Work to complete
For the records below, please print exactly and only the lines from the one with "Click the FileName column header" down to the one with "Given: Open the board settings gear icon", both ends included, omitting the pictures.

*** Opening of Given information ***

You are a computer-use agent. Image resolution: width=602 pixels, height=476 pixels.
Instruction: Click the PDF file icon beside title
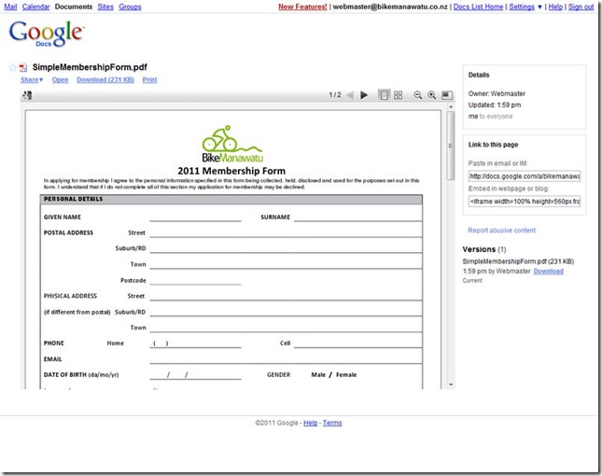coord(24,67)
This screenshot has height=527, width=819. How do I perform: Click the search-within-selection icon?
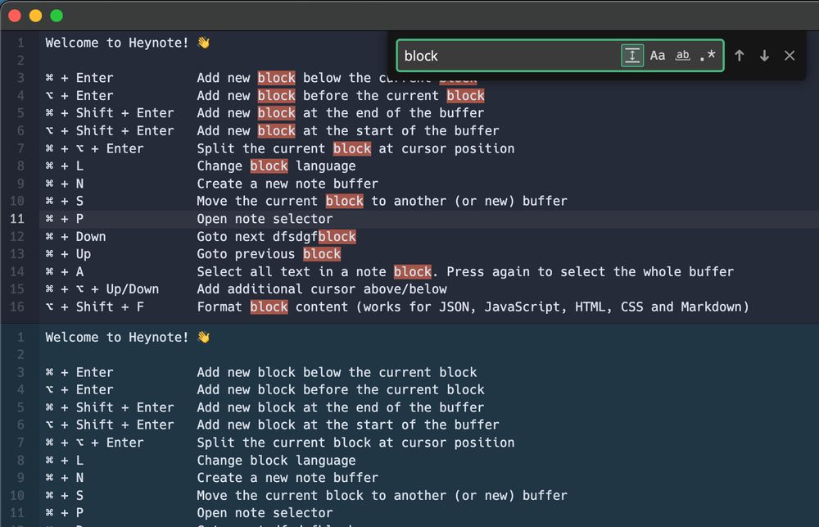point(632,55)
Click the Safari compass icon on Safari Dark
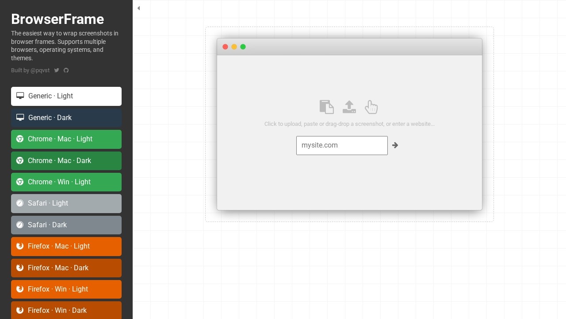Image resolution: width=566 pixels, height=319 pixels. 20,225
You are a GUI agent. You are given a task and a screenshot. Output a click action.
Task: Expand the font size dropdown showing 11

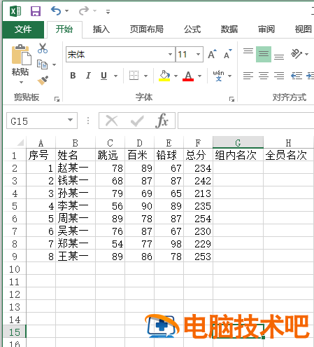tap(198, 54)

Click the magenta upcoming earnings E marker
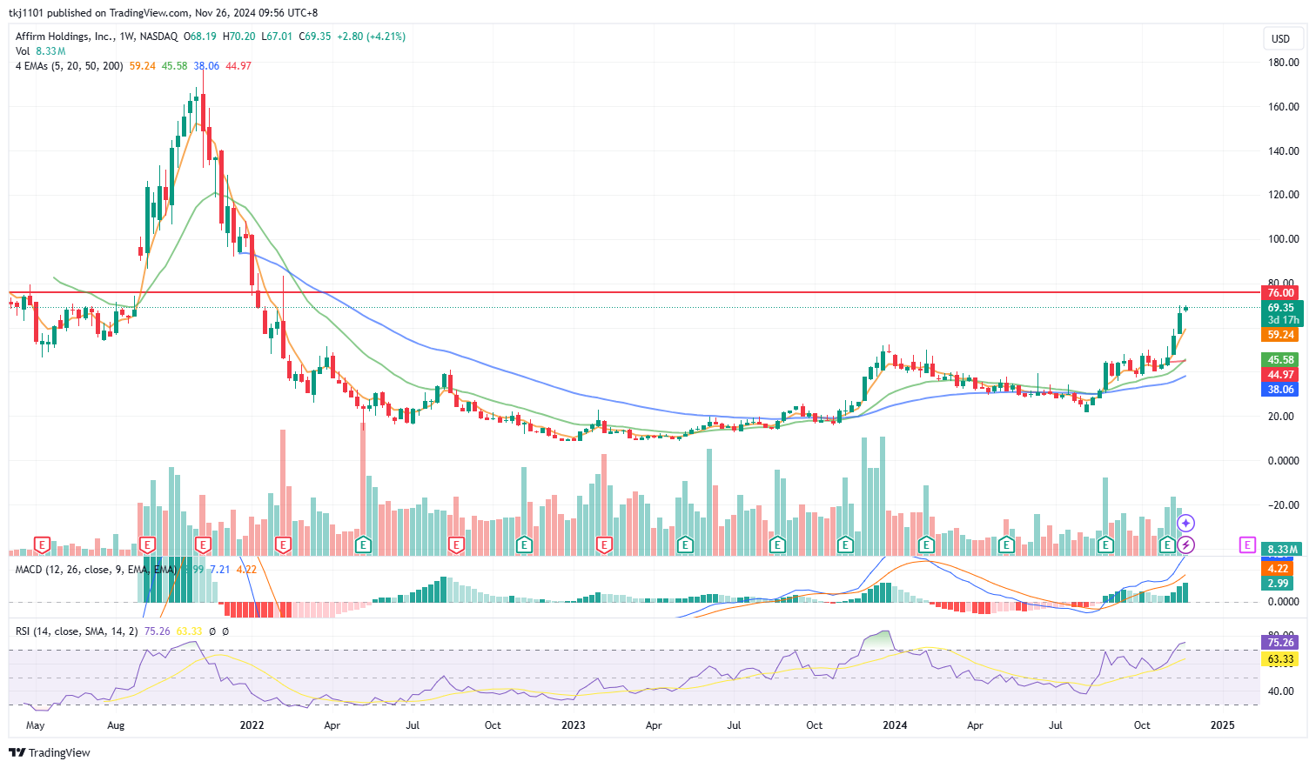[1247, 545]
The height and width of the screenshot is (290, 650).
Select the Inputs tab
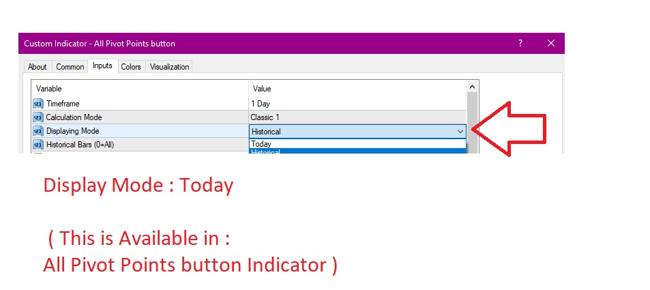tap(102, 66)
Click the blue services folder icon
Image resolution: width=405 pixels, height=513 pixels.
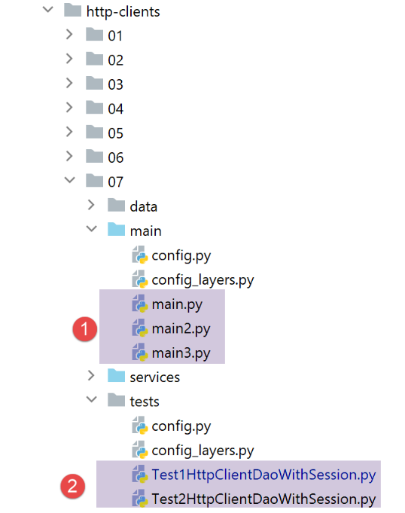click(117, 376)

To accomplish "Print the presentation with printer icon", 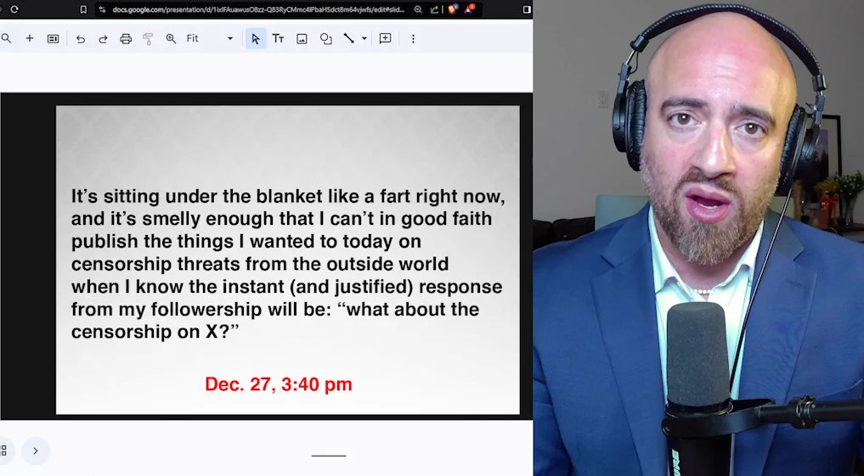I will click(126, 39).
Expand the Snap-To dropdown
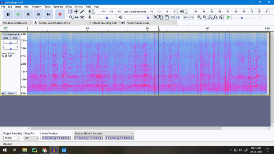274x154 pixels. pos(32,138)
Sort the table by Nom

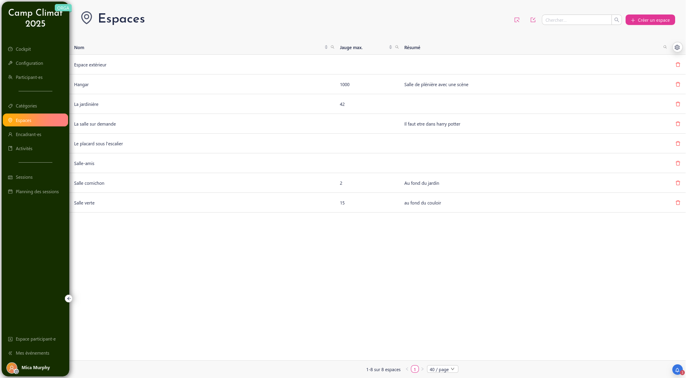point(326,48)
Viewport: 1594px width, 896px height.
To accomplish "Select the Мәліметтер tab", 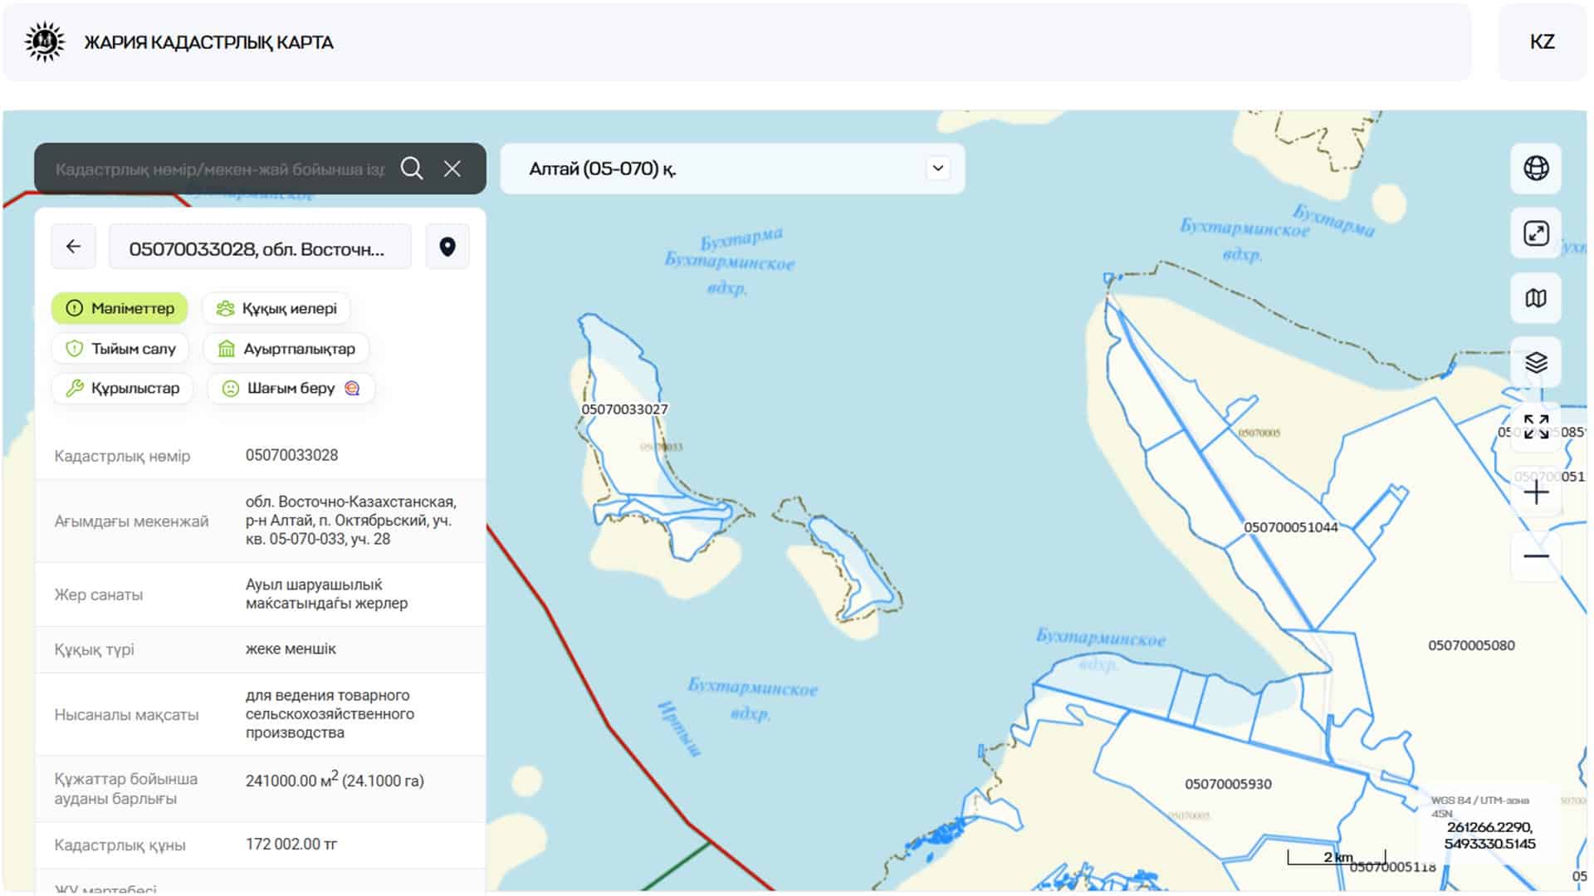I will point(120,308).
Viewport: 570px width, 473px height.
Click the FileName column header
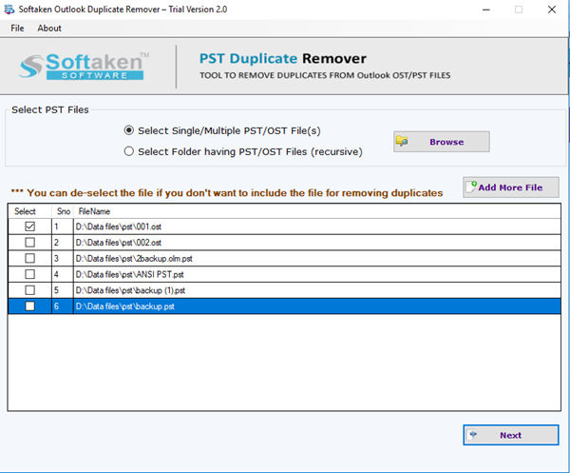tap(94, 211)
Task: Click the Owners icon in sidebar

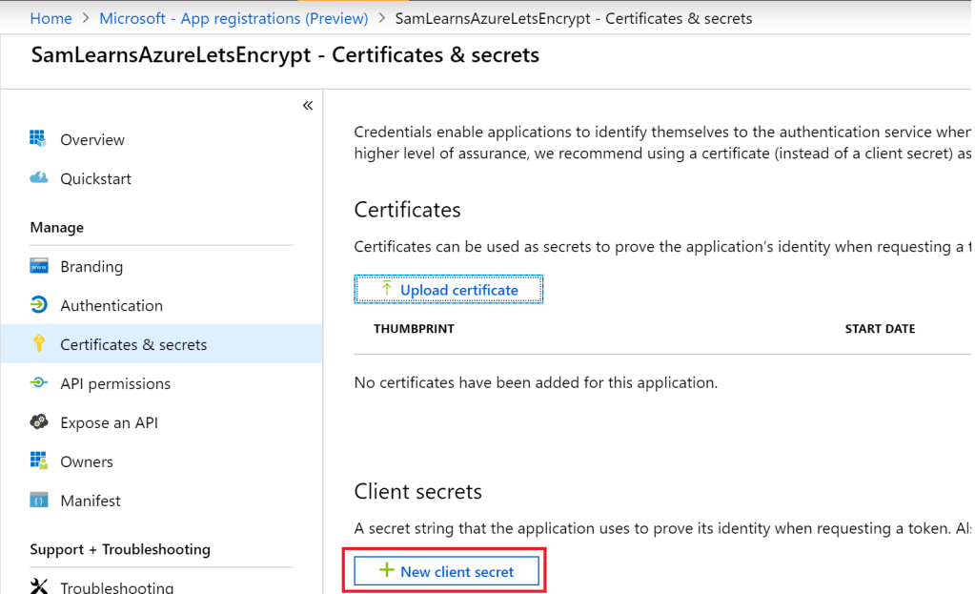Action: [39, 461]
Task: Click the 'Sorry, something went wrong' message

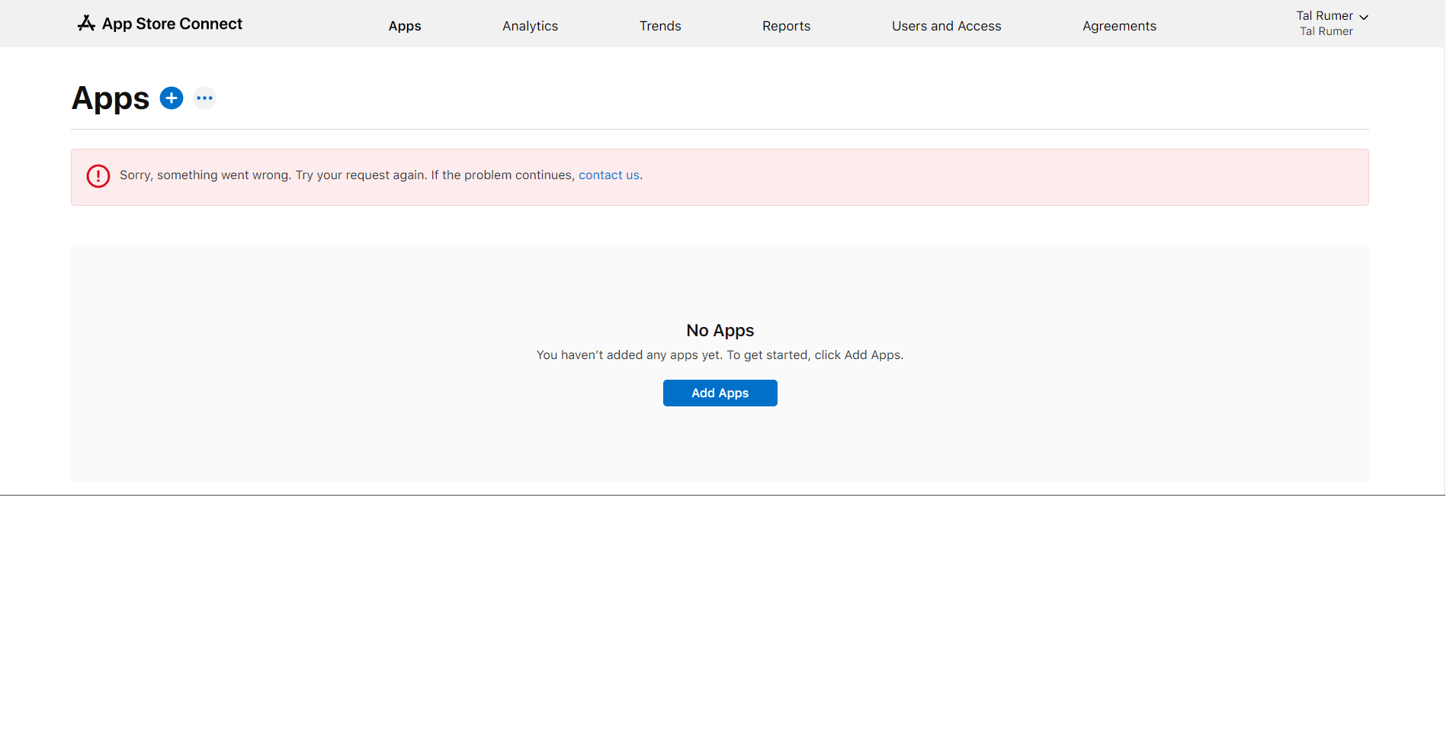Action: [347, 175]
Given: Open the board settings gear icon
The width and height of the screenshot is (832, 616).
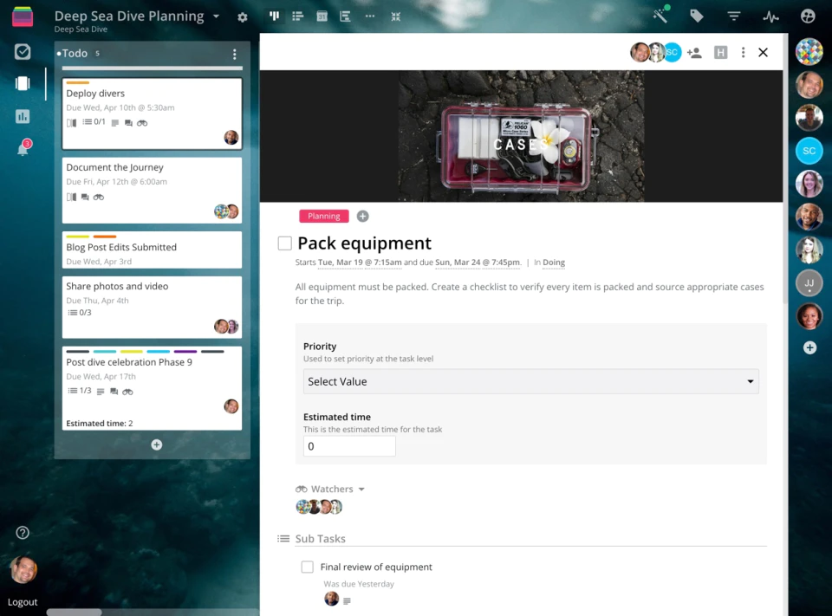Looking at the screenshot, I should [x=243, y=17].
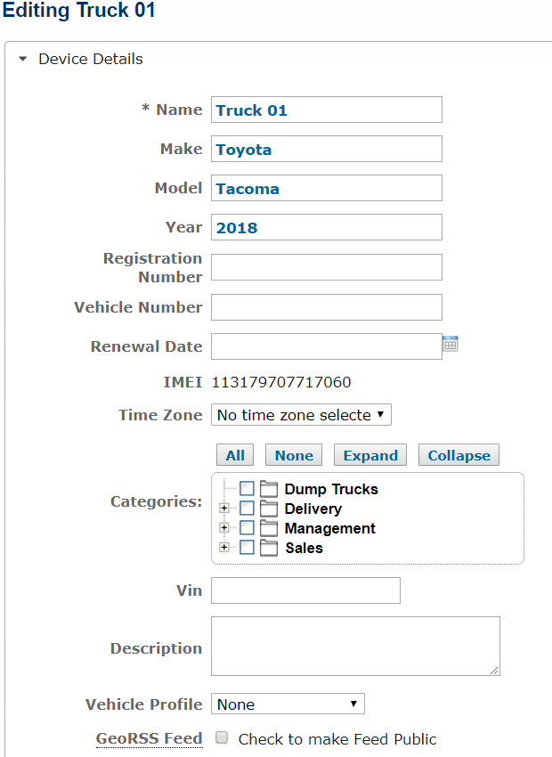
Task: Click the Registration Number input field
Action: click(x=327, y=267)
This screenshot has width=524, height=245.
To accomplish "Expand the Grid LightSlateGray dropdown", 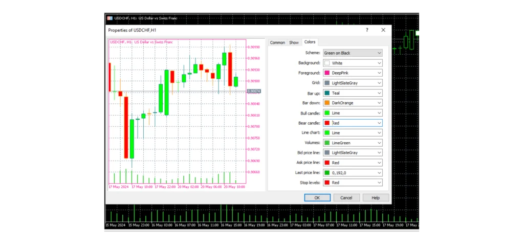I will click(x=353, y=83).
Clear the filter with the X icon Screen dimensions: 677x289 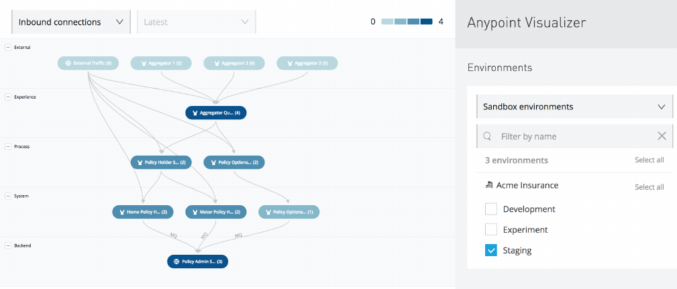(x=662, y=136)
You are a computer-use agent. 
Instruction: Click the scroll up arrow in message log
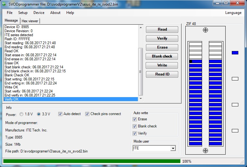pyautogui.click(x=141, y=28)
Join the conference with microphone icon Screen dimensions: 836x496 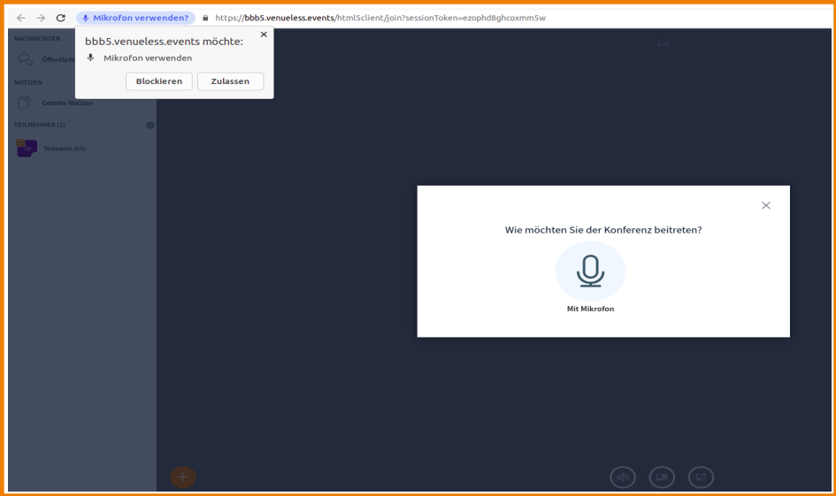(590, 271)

*** Close of Given information ***

Output of the exercise
Click the FileName column header
tap(94, 211)
Task: Click the Owners icon in sidebar

Action: [39, 461]
Task: Click the 'Sorry, something went wrong' message

Action: [347, 175]
Given: Open the board settings gear icon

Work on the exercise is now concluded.